# YOUR OBJECTIVE
When you reply, transcribe every line of the data below exactly.

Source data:
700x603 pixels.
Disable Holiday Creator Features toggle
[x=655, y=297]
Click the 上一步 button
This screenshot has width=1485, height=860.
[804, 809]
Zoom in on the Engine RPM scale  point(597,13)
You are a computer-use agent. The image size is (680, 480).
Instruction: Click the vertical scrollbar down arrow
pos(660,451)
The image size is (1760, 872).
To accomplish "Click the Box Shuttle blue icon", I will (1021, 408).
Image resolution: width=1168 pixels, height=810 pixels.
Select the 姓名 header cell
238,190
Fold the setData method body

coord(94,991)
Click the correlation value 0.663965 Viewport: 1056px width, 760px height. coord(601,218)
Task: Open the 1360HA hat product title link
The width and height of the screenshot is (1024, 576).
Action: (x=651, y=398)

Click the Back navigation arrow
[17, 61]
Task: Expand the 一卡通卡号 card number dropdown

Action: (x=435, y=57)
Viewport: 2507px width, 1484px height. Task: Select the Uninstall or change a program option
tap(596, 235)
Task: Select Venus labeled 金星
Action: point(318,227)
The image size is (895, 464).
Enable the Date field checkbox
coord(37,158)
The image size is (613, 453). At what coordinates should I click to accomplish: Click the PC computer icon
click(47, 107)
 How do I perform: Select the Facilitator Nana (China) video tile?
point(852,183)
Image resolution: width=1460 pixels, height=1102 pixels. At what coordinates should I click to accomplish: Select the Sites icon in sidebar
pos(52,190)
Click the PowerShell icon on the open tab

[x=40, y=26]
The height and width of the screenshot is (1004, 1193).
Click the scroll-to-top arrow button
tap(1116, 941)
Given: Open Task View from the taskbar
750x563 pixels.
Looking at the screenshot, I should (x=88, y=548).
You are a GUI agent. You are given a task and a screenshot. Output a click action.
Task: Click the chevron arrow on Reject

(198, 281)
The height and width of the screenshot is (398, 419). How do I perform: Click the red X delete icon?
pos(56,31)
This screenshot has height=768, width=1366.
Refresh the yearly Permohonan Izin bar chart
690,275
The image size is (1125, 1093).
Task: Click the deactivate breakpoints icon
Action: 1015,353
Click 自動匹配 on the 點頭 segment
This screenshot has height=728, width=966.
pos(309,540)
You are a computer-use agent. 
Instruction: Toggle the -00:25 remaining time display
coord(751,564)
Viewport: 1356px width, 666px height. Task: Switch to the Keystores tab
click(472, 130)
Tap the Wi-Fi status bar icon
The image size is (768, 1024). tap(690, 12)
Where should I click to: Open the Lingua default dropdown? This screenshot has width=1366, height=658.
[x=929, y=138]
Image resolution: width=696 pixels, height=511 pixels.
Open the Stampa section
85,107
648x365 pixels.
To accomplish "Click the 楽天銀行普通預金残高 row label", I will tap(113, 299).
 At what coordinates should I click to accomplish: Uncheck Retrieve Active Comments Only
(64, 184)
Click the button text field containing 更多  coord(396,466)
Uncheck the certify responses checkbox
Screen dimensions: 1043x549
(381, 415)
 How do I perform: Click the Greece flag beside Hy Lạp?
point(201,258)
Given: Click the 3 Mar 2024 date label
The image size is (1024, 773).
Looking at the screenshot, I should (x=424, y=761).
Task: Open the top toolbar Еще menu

# EXERCISE ANSWER
700x603 pixels.
Disable Holiday Creator Features toggle
[x=655, y=297]
Click the 上一步 button
This screenshot has width=1485, height=860.
[804, 809]
Zoom in on the Engine RPM scale  point(597,13)
You are a computer-use agent. The image size is (680, 480).
Instruction: Click the vertical scrollbar down arrow
pos(660,451)
The image size is (1760, 872).
To accomplish "Click the Box Shuttle blue icon", I will (1021, 408).
Image resolution: width=1168 pixels, height=810 pixels.
Select the 姓名 header cell
238,190
Fold the setData method body

coord(94,991)
Click the correlation value 0.663965 Viewport: 1056px width, 760px height. coord(601,218)
Task: Open the 1360HA hat product title link
The width and height of the screenshot is (1024, 576).
Action: (x=651, y=398)

Click the Back navigation arrow
[17, 61]
Task: Expand the 一卡通卡号 card number dropdown

Action: (x=435, y=57)
Viewport: 2507px width, 1484px height. Task: Select the Uninstall or change a program option
tap(596, 235)
Task: Select Venus labeled 金星
Action: point(318,227)
The image size is (895, 464).
Enable the Date field checkbox
coord(37,158)
The image size is (613, 453). At what coordinates should I click to accomplish: Click the PC computer icon
click(47, 107)
 How do I perform: Select the Facilitator Nana (China) video tile?
point(852,183)
Image resolution: width=1460 pixels, height=1102 pixels. At what coordinates should I click to accomplish: Select the Sites icon in sidebar
pos(52,190)
Click the PowerShell icon on the open tab

[x=40, y=26]
The height and width of the screenshot is (1004, 1193).
Click the scroll-to-top arrow button
tap(1116, 941)
Given: Open Task View from the taskbar
750x563 pixels.
Looking at the screenshot, I should (x=88, y=548).
You are a GUI agent. You are given a task and a screenshot. Output a click action.
Task: Click the chevron arrow on Reject

(198, 281)
The height and width of the screenshot is (398, 419). How do I perform: Click the red X delete icon?
pos(56,31)
This screenshot has height=768, width=1366.
Refresh the yearly Permohonan Izin bar chart
690,275
The image size is (1125, 1093).
Task: Click the deactivate breakpoints icon
Action: 1015,353
Click 自動匹配 on the 點頭 segment
This screenshot has height=728, width=966.
pos(309,540)
You are a computer-use agent. 
Instruction: Toggle the -00:25 remaining time display
coord(751,564)
Viewport: 1356px width, 666px height. Task: Switch to the Keystores tab
click(472, 130)
Tap the Wi-Fi status bar icon
The image size is (768, 1024). tap(690, 12)
Where should I click to: Open the Lingua default dropdown? This screenshot has width=1366, height=658.
[x=929, y=138]
Image resolution: width=696 pixels, height=511 pixels.
Open the Stampa section
85,107
648x365 pixels.
To accomplish "Click the 楽天銀行普通預金残高 row label", I will tap(113, 299).
 At what coordinates should I click to accomplish: Uncheck Retrieve Active Comments Only
(64, 184)
Click the button text field containing 更多  coord(396,466)
Uncheck the certify responses checkbox
Screen dimensions: 1043x549
(381, 415)
 How do I perform: Click the Greece flag beside Hy Lạp?
point(201,258)
Given: Click the 3 Mar 2024 date label
The image size is (1024, 773).
Looking at the screenshot, I should (x=424, y=761).
Task: Open the top toolbar Еще menu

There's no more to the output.